● **The problem**: Can you return the items below verbatim, from the very first line through the line containing "The width and height of the screenshot is (1512, 791).", both ends included?

====== Record set ======

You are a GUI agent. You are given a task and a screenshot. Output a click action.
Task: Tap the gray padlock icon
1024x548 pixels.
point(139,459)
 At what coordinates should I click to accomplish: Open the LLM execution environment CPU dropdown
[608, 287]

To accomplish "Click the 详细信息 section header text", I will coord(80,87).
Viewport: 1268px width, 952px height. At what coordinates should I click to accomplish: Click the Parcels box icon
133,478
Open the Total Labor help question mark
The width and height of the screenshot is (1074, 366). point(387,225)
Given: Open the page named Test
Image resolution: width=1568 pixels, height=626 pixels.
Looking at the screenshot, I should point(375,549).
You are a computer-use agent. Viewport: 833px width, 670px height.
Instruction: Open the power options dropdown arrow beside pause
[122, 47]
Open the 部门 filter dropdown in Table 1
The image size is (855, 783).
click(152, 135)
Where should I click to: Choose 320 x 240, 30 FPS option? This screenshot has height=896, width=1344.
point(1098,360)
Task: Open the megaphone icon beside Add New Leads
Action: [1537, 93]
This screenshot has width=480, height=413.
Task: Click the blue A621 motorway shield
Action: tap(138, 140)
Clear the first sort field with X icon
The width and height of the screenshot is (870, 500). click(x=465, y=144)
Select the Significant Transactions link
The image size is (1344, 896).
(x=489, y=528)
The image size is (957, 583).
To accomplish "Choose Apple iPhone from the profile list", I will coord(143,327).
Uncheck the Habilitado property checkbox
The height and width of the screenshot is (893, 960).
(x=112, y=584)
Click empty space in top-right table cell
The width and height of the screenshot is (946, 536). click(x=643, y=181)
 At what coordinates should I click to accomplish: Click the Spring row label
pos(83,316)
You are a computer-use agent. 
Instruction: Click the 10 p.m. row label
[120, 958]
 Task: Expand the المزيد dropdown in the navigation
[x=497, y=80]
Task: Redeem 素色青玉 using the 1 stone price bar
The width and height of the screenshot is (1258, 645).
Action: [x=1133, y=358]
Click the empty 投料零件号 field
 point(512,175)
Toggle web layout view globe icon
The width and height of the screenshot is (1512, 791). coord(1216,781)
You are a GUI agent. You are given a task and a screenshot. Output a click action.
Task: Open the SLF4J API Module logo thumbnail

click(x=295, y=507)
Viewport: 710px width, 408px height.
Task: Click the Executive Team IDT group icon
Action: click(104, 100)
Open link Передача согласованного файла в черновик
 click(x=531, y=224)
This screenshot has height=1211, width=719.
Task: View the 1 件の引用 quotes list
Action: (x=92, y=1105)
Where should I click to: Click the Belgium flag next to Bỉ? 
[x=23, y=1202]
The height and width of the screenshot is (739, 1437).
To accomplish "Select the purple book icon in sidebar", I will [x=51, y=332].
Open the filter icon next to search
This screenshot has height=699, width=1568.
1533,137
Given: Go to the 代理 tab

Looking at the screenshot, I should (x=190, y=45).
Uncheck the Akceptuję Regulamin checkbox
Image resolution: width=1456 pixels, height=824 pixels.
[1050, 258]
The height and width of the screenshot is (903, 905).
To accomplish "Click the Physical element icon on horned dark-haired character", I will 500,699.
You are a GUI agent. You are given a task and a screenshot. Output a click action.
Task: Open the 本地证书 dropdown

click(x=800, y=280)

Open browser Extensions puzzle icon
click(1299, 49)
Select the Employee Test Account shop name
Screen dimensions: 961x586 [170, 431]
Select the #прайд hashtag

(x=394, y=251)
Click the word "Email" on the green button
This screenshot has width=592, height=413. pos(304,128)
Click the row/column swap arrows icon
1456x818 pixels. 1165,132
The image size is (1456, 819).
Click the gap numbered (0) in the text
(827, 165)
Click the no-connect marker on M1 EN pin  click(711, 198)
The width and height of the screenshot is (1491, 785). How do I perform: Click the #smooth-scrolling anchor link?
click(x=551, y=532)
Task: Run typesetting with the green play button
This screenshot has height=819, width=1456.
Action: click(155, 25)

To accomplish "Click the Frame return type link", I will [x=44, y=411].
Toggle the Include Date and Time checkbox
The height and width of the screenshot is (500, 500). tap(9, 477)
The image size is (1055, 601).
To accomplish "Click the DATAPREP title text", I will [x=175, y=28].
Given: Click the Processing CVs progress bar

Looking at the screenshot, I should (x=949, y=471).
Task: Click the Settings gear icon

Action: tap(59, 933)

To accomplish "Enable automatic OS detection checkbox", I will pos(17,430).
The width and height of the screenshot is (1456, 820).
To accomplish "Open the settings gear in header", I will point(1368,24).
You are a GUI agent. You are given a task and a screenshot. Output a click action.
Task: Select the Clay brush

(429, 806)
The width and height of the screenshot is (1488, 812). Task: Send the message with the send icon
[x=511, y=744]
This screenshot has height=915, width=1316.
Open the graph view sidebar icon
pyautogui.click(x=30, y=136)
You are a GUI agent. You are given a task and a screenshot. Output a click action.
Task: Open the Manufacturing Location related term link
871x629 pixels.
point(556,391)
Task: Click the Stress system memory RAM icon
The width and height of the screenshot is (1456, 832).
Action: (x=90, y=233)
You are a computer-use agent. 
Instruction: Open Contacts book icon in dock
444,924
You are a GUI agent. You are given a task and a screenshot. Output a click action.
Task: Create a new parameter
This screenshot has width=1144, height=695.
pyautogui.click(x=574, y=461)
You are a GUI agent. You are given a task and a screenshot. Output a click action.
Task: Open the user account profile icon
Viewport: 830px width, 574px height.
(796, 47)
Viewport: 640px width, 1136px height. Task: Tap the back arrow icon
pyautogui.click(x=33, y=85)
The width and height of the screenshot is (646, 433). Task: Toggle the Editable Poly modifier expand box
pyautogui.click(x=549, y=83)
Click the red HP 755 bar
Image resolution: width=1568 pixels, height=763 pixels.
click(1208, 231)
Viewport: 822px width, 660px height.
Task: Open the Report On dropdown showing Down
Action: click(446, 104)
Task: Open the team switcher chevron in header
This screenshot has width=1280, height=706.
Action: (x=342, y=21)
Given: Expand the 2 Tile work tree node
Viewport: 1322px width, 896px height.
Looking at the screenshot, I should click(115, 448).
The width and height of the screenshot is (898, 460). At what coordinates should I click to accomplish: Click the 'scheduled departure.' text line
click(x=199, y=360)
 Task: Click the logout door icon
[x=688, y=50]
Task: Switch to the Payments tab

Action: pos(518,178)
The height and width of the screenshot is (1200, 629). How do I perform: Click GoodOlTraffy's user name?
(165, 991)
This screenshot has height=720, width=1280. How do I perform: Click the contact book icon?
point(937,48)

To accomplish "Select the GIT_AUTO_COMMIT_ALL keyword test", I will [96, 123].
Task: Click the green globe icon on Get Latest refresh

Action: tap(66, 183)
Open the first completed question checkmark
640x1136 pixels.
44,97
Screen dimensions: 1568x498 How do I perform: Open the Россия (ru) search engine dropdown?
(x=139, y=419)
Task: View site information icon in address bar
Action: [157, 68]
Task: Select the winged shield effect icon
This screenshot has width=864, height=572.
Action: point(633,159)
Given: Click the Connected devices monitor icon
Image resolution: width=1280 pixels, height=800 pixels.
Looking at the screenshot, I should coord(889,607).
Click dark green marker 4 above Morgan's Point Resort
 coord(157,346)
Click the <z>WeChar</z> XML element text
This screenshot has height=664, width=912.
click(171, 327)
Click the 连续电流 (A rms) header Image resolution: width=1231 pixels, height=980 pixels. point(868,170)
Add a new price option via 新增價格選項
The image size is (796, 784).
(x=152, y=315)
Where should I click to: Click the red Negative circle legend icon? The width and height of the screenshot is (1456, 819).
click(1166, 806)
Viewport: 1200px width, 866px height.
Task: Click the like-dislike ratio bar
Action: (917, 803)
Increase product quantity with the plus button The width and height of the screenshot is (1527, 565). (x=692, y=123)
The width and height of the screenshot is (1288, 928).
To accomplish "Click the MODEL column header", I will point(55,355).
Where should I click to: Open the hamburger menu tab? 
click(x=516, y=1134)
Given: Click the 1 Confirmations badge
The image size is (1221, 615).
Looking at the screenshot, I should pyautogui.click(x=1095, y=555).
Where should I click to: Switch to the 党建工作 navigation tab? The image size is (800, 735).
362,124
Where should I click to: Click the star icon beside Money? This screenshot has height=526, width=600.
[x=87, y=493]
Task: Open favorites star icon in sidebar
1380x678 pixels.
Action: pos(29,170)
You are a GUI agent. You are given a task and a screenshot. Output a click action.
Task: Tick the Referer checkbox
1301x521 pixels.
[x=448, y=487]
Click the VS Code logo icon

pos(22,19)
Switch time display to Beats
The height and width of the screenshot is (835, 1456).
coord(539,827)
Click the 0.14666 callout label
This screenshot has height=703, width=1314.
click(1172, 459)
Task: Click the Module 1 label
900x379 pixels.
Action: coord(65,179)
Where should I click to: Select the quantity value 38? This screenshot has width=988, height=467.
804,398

======

● **Result below**:
You are a GUI agent. You are given a task and a screenshot. Output a click action.
Task: Tap the gray padlock icon
1024x548 pixels.
point(139,459)
 At what coordinates should I click to accomplish: Open the LLM execution environment CPU dropdown
[608, 287]

To accomplish "Click the 详细信息 section header text", I will coord(80,87).
Viewport: 1268px width, 952px height. At what coordinates should I click to accomplish: Click the Parcels box icon
133,478
Open the Total Labor help question mark
The width and height of the screenshot is (1074, 366). point(387,225)
Given: Open the page named Test
Image resolution: width=1568 pixels, height=626 pixels.
Looking at the screenshot, I should point(375,549).
You are a computer-use agent. Viewport: 833px width, 670px height.
Instruction: Open the power options dropdown arrow beside pause
[122, 47]
Open the 部门 filter dropdown in Table 1
The image size is (855, 783).
click(152, 135)
Where should I click to: Choose 320 x 240, 30 FPS option? This screenshot has height=896, width=1344.
point(1098,360)
Task: Open the megaphone icon beside Add New Leads
Action: [1537, 93]
This screenshot has width=480, height=413.
Task: Click the blue A621 motorway shield
Action: tap(138, 140)
Clear the first sort field with X icon
The width and height of the screenshot is (870, 500). click(x=465, y=144)
Select the Significant Transactions link
The image size is (1344, 896).
(x=489, y=528)
The image size is (957, 583).
To accomplish "Choose Apple iPhone from the profile list", I will coord(143,327).
Uncheck the Habilitado property checkbox
The height and width of the screenshot is (893, 960).
(x=112, y=584)
Click empty space in top-right table cell
The width and height of the screenshot is (946, 536). click(x=643, y=181)
 At what coordinates should I click to accomplish: Click the Spring row label
pos(83,316)
You are a computer-use agent. 
Instruction: Click the 10 p.m. row label
[120, 958]
 Task: Expand the المزيد dropdown in the navigation
[x=497, y=80]
Task: Redeem 素色青玉 using the 1 stone price bar
The width and height of the screenshot is (1258, 645).
Action: [x=1133, y=358]
Click the empty 投料零件号 field
 point(512,175)
Toggle web layout view globe icon
The width and height of the screenshot is (1512, 791). coord(1216,781)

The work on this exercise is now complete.